Electromigration behavior of nucleic acids in capillary electrophoresis under pulsed-field conditions.

We have presented a study focused on the migration pattern of double-stranded DNA (dsDNA) and RNA under pulsed field conditions. By calculating the dependence of nucleic acid mobility on its molecular size in a double logarithm plot, we found that (I) dsDNA molecules proceeded by a sigmoidal migration regime which was probably related to Ogston sieving, transition regime, and reptation model. Furthermore, the transition regime disappeared if DNA was resolved in a higher molecular mass HEC. (II) The migration pattern of RNA was relevant to the denaturant used for separation. When RNA was denatured by acetic acid, its mobility parabolically declined with its molecular size. The mobility was linearly decreased with the molecular size if urea was employed as denaturant. (III) RNA may migrate by Ogston, reptation without orientation mechanism when denatured by urea, whereas these two models were not suitable for RNA if denatured by acetic acid.
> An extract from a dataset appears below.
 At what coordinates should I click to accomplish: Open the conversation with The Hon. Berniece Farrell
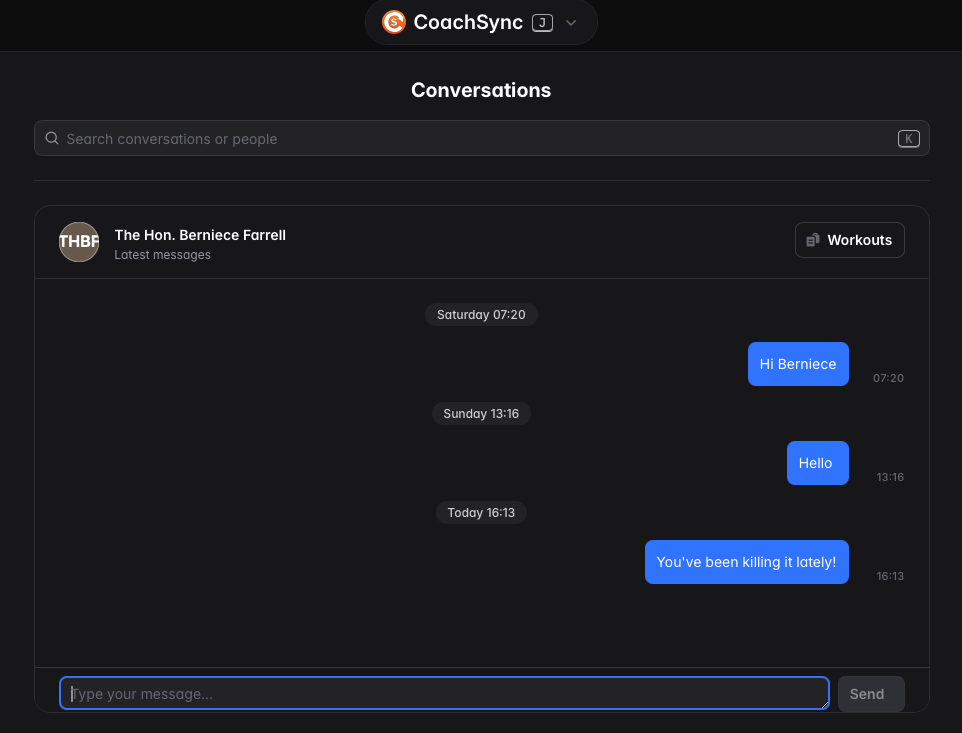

Even though the electrophoretic conditions of PFCE were varied, the sigmoidal, linear, parabolic migration patterns could still be observed. (IV) Under certain modulation depth, the migration time (Tm) of acetic acid decreased with the increase of average separation voltage (Va), and when RNA denatured in 4.0M urea, Tm showed a linear correlation with Va. (V) The mobility of nucleic acids increased with the growth of artificial temperature in the capillary volume due to the decrease in the viscosity of the polymer. This is the first systematic and comparative research of high molecular mass nucleic acids in PFCE, which provides us deep insight into RNA and DNA migration behavior under pulsed electric field conditions.